Revisando la historia de España uno puede pensar que nuestros actuales corruptos han delinquido tanto por tener ejemplos en la historia en los que poderse inspirar.

Los recientes escándalos de Ignacio González y sus maniobras en el Canal de Isabel II nos hacen reflexionar sobre un político anterior. El ministro de obras públicas que construyó esta obra hidráulica en el siglo XIX, el cual terminó salpicado más por la corrupción que por el agua.

 

Cuando se inauguró el Canal de Isabel II, la corrupción ya era un problema serio en Madrid.

Pensemos en un político experto en hacer reformas a la constitución, en un defensor del cargo vitalicio de los senadores, en un partidario de la privatización educativa para que fuese “conforme a la doctrina de la misma religión católica” y que terminase su carrera implicado en corrupción política a causa de las infraestructuras públicas… ¿quién es? ¿un visionario? ¿un adelantado a su tiempo? No, es Juan Bravo Murillo.

 

Juan Bravo Murillo, uno de los tantos humanos que ha pasado a la posteridad como calle, plaza o avenida.

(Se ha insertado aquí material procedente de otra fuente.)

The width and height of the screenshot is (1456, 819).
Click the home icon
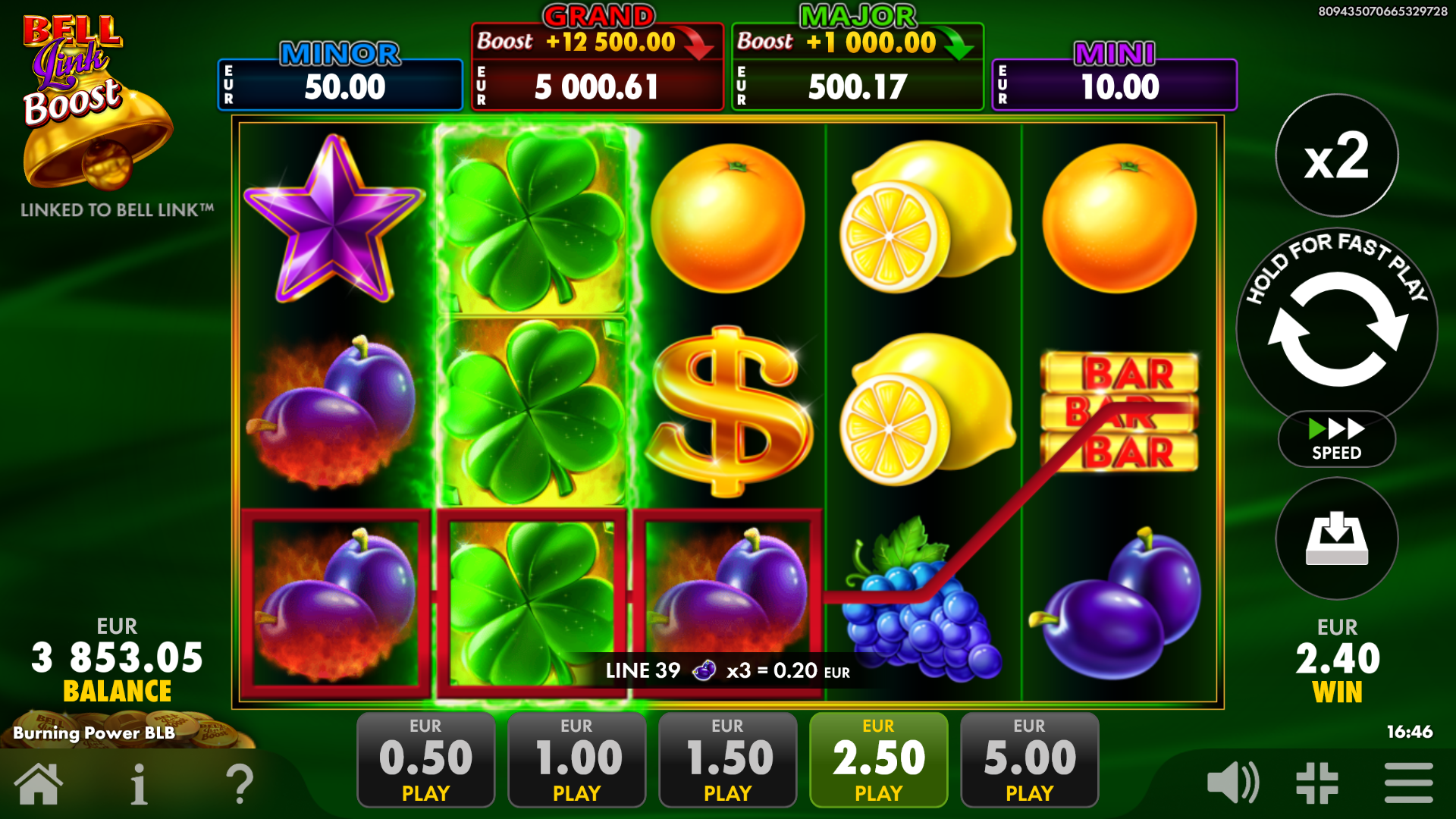tap(39, 783)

Y es que en el siglo XIX, cuando Bravo Murillo era un ser humano y no una calle, la corrupción ya era de sobra conocida en España, además el hartazgo que suponía para los esquilmados españoles esta lacra la convirtió en objeto de debate en diversas sesiones parlamentarias. Así, en 1847 el diputado López Grado hastiado por la corruptela reinante en el bando moderado dijo:

"Véase, señores, hasta qué punto ha odiado y odia el pueblo español a los que tratan de medrar á su costa. 
(…)Yo creo, señores, que debe ponerse un límite a estos escándalos. Siempre, señores, se ha postergado (…) ¿y no es esto un mal del que debemos ocuparnos?

Pero se ve que no se ocuparon… pues Bravo Murillo que era quien se sentaba al otro lado de la tribuna no tomó en serio ninguna medida anticorrupción embarcando al país en la construcción de infraestructuras  (necesarias, eso sí) pero sumamente golosas para los corruptos.

 

Carreteras, ferrocarriles o presas como esta del Pontón de la Oliva, eran un apetecibles proyectos para políticos corruptos dispuestos siempre a sacar tajada.

Como ministro de obras públicas, emprendió grandes obras como el Canal de Isabel II pero con grandes fallos como la inútil presa del Pontón de la Oliva que de haberse realizado un buen estudio geológico no se hubiese hecho aguas por todas partes.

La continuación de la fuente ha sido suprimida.